A noção de que estamos a viver “acima das nossas possibilidades” passou a ser o slogan ideológico incessantemente martelado com vista a sossegar consciências e aquietar os espíritos. Para sustentar o verdadeiramente insustentável, o pensamento dominante pretende mesmo convencer-nos que a saída para esta situação passa obrigatoriamente pelos sacrifícios daqueles que já vivem mal. Ou então colocar-nos numa absurda ordenação da desgraça – e numa inconcebível chantagem – em que aqueles que ainda têm alguma coisa devem estar gratos por isso, em que qualquer direito é visto como um privilégio, em que a fatalidade do desemprego faz dos empregados (em qualquer situação e a qualquer preço) os seres mais felizes à face da Terra. A abdicação de todas as conquistas sociais da modernidade passa a ser a condição salvífica do próprio Homem, tudo em nome da manutenção da ordem capitalista neoliberal (num processo que o Le Monde Diplomatique de Junho intitula “da orgia especulativa à austeridade selectiva”). Mas em nome de quem, ou melhor, de quê, se pode aceitar esta verdadeira regressão civilizacional?

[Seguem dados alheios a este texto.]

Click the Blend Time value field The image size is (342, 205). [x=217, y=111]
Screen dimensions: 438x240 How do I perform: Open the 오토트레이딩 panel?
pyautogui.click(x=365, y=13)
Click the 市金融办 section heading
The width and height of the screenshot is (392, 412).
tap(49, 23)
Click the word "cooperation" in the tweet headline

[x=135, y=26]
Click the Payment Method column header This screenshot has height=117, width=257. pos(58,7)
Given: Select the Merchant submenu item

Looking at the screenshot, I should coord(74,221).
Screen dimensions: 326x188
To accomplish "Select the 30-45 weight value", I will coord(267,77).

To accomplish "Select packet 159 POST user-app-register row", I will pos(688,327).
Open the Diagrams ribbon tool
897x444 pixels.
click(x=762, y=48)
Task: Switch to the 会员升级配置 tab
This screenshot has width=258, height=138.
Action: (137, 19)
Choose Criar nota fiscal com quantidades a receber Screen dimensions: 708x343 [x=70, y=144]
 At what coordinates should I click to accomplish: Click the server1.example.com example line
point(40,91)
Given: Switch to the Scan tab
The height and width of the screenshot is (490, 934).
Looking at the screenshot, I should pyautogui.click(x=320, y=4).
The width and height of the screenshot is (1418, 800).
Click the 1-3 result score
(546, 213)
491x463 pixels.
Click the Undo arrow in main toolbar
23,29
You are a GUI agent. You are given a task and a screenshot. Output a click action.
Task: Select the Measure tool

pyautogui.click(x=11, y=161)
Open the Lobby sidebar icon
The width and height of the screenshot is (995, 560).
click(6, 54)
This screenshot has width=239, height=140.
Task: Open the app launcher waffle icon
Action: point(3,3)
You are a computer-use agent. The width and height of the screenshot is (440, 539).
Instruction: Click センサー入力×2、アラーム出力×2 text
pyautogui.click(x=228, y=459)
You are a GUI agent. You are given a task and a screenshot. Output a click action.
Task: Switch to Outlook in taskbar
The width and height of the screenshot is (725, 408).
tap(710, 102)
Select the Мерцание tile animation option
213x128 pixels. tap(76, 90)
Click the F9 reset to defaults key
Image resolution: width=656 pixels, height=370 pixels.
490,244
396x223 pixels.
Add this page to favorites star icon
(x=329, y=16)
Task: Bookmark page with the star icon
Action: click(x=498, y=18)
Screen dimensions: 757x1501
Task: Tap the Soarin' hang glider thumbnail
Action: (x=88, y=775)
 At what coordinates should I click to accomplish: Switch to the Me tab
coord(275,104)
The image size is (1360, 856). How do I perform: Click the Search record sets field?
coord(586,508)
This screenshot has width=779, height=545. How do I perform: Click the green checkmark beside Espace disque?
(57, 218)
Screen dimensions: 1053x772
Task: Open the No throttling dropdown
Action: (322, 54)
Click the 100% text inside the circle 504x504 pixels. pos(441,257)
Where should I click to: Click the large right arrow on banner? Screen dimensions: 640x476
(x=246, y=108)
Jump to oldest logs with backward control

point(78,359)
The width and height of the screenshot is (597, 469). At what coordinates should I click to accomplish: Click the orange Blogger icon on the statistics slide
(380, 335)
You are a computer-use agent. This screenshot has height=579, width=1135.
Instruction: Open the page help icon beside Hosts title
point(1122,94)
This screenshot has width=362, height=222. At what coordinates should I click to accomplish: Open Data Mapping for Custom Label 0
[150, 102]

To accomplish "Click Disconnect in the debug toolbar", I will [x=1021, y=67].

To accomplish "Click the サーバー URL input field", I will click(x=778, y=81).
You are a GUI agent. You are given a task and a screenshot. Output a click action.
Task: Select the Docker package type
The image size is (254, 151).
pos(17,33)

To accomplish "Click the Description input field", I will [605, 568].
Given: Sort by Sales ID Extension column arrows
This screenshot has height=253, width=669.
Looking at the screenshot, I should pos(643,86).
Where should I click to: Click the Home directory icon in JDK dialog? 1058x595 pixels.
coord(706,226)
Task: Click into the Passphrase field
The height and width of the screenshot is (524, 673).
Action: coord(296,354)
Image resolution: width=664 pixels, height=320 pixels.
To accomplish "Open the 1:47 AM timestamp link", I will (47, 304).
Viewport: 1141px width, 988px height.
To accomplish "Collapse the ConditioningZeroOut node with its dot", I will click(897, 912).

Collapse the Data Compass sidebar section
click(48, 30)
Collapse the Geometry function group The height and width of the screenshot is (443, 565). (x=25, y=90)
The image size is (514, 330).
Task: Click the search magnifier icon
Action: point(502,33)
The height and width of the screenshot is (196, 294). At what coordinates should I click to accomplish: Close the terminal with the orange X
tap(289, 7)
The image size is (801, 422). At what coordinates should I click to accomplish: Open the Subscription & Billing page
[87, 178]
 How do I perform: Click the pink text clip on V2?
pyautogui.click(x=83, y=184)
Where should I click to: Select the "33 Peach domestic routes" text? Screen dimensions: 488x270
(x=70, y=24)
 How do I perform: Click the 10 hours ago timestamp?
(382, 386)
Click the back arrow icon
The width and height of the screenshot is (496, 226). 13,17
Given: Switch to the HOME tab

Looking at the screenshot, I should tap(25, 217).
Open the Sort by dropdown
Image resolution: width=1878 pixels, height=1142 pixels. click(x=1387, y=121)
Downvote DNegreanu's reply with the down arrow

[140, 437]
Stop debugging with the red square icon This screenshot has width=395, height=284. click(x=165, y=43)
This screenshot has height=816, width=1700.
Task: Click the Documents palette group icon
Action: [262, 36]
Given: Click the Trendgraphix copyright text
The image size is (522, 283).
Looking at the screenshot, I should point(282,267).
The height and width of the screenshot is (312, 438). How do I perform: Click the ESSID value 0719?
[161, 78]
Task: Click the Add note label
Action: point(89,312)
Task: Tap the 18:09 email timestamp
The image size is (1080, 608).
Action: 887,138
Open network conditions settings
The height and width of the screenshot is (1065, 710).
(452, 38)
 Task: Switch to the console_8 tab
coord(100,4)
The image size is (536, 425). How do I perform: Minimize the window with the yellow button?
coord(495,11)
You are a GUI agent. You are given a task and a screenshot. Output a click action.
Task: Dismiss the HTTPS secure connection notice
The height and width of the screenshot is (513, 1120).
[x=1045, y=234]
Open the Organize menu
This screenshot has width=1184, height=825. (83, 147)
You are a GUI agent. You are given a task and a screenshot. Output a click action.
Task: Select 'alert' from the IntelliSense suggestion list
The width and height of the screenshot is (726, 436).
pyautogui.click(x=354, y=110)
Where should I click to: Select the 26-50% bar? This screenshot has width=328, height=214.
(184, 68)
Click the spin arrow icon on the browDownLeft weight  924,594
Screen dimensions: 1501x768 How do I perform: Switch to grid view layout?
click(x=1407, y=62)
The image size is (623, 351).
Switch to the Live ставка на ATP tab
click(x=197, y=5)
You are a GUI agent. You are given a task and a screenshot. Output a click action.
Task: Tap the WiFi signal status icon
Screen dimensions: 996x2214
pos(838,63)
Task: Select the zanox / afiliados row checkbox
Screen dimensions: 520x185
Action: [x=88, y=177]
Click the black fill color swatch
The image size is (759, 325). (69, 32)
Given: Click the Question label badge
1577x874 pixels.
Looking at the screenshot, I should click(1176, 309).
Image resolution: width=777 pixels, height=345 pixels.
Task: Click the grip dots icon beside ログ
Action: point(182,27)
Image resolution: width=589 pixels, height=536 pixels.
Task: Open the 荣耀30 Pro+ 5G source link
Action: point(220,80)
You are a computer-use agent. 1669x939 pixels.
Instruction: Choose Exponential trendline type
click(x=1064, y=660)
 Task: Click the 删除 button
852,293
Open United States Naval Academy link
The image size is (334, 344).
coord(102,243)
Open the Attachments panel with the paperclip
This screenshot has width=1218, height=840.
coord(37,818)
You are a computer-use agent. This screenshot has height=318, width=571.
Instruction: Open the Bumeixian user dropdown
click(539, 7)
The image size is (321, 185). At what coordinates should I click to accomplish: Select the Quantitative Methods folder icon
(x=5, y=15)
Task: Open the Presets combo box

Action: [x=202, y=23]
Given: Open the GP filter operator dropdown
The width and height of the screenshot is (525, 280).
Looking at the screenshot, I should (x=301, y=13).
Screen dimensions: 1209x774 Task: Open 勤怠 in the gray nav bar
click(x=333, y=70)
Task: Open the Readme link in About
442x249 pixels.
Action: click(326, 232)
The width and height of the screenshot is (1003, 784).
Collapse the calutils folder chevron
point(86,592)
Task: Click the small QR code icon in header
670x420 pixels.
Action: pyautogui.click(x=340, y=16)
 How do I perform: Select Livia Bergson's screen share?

Claro que esta inevitabilidade escatológica esconde um facto essencial; o de que o difícil não é ultrapassar a crise, mas manter o actual sistema. Com efeito, o capitalismo já não consegue responder às expectativas que criou, nem satisfazer os mínimos de coesão social que ajudou a promover. É isso que diferencia esta crise das crises precedentes. Sabe-se que, havendo vontade política para o efeito, a taxação significativa da actividade bancária e das operações financeiras (responsáveis, em grande medida, pelo que está a acontecer), ou mais prosaicamente uma real moralização dos lucros obscenos auferidos pelos grandes potentados económicos, bem como o fim dos subsídios estatais de que todos eles beneficiaram, bastavam para equilibrar as contas públicas dos diversos países. Não é isso que verdadeiramente está em causa. Afinal, como bem sublinha Boaventura de Sousa Santos, “se a FAO calcula que 30 mil milhões de dólares seriam suficientes para resolver o problema da fome no mundo e os governos insistem em dizer que não há dinheiro para isso, como se explica que, de repente, tenham surgido 900 mil milhões para salvar o sistema financeiro europeu?” (Visão, 3/6/10). O problema não está aí, mas sim na possibilidade de encarar seriamente uma distribuição mais equitativa dos recursos existentes. Trata-se antes de continuarmos com afinco em busca do que alguns autores designam por “projecto político da humanidade”, que permita combinar a eficiência económica e a justiça social, isto é, a possibilidade de proporcionar a todos os viventes as mesmas oportunidades e de garantir uma existência digna para as gerações presentes e futuras. Há que ter a ousadia de experimentar outras formas de ordenação social mais justas e igualitárias.


Por isso esta é uma crise diferente. Em todo o caso não é seguramente apenas mais uma crise do capitalismo.